Monday, 12 August 2013


Resign (continued)... Responding to readers            
JPost.com -08/08/2013 22:24
 
Despite his many talents, Netanyahu’s incumbency can be characterized as a catalogue of capitulation on issues he pledged to hold firm on.            
Prime Minister binyamin Netanyahu laughing during a meeting with Swiss FM Didier Burkhalter, May 2.
Prime Minister binyamin Netanyahu laughing during a meeting with Swiss FM Didier Burkhalter, May 2. Photo: Moshe Milner GPO
           
Martin Sherman thoroughly castigates our prime minister for either failing to implement the policy [he] believes in or implementing a policy he does not believe in. In Sherman’s world, once a political position has been taken, you are stuck with it. Alter your posture, adapt to changing circumstances and you have betrayed your principles.Basic principles are one thing, political tactics quite another.
 
– Neville Teller, letter to The Jerusalem Post, August 5 

Martin Sherman and Caroline B. Glick are well-informed and knowledgeable political pundits...This is why it is so hard for me to understand how both of them fail to understand that our prime minister is trying to deal with an almost impossible diplomatic situation... [B]oth fail to fully understand that entirely apart from international pressure, Israel deeply wants and needs peace and security for itself and its Palestinian neighbors. This is why our government is willing to make disproportional concessions in the hope of moderating Palestinian rejectionism, even though the Palestinians have not yet disabused themselves of their vile dreams of our destruction.

■ ITEMS
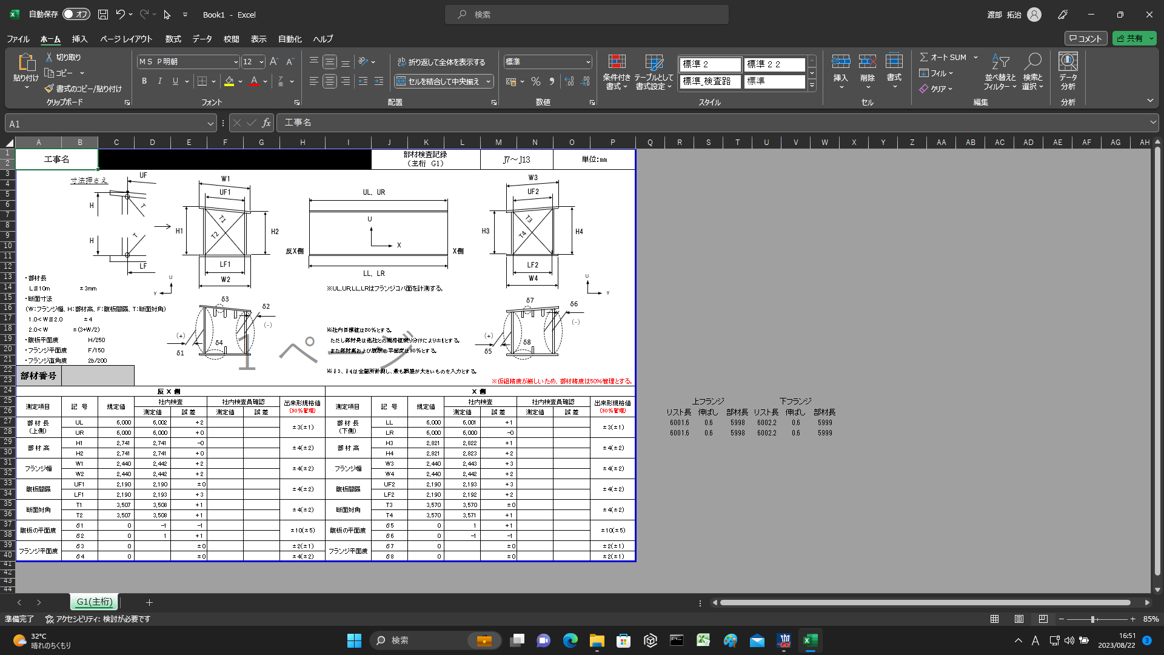
Task: Select the G1(主桁) sheet tab
Action: [94, 602]
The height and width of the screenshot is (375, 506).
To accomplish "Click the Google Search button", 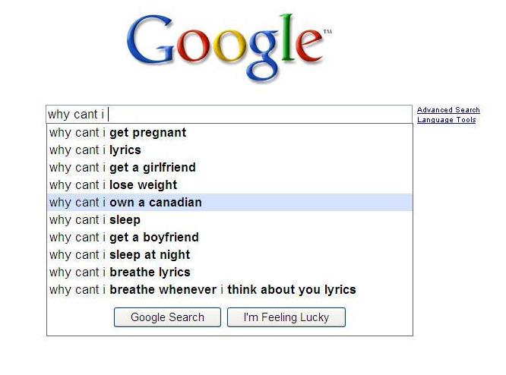I will tap(167, 317).
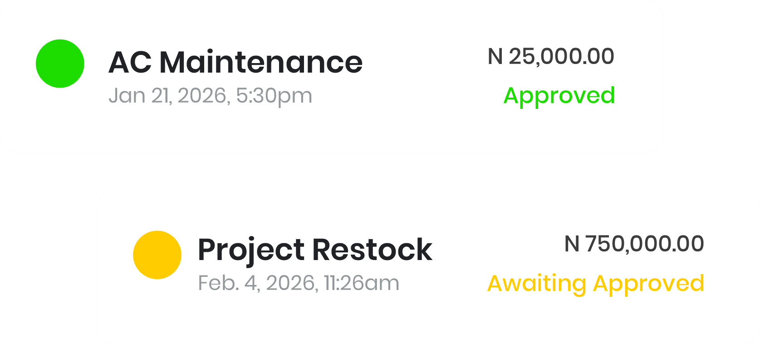The height and width of the screenshot is (344, 760).
Task: Click the word "Project" in the second title
Action: tap(251, 250)
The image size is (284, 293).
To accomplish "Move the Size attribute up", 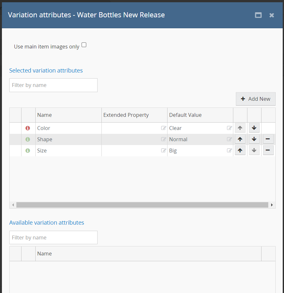I will 240,151.
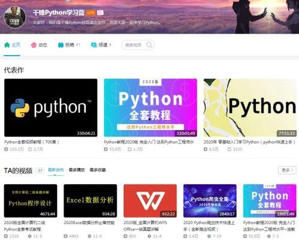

■ TASK SET
A. Based on the op-ed excerpt, does each statement agree with it? Answer yes or no for each and quote the deciding words. (i) The photo shows Netanyahu during a meeting with Swiss FM Didier Burkhalter. (ii) Neville Teller's letter to The Jerusalem Post is dated August 8. (iii) The second letter describes Martin Sherman and Caroline B. Glick as poorly informed.
B. Reproduce the part of the op-ed excerpt starting at "Martin Sherman thoroughly" and ending at "tactics quite another.".
Rely only on the op-ed excerpt.

■ SOLUTIONS IN ORDER
A.
(i) Yes: "Prime Minister binyamin Netanyahu laughing during a meeting with Swiss FM Didier Burkhalter, May 2."
(ii) No: "– Neville Teller, letter to The Jerusalem Post, August 5"
(iii) No: "Martin Sherman and Caroline B. Glick are well-informed and knowledgeable political pundits"

B.
Martin Sherman thoroughly castigates our prime minister for either failing to implement the policy [he] believes in or implementing a policy he does not believe in. In Sherman’s world, once a political position has been taken, you are stuck with it. Alter your posture, adapt to changing circumstances and you have betrayed your principles.Basic principles are one thing, political tactics quite another.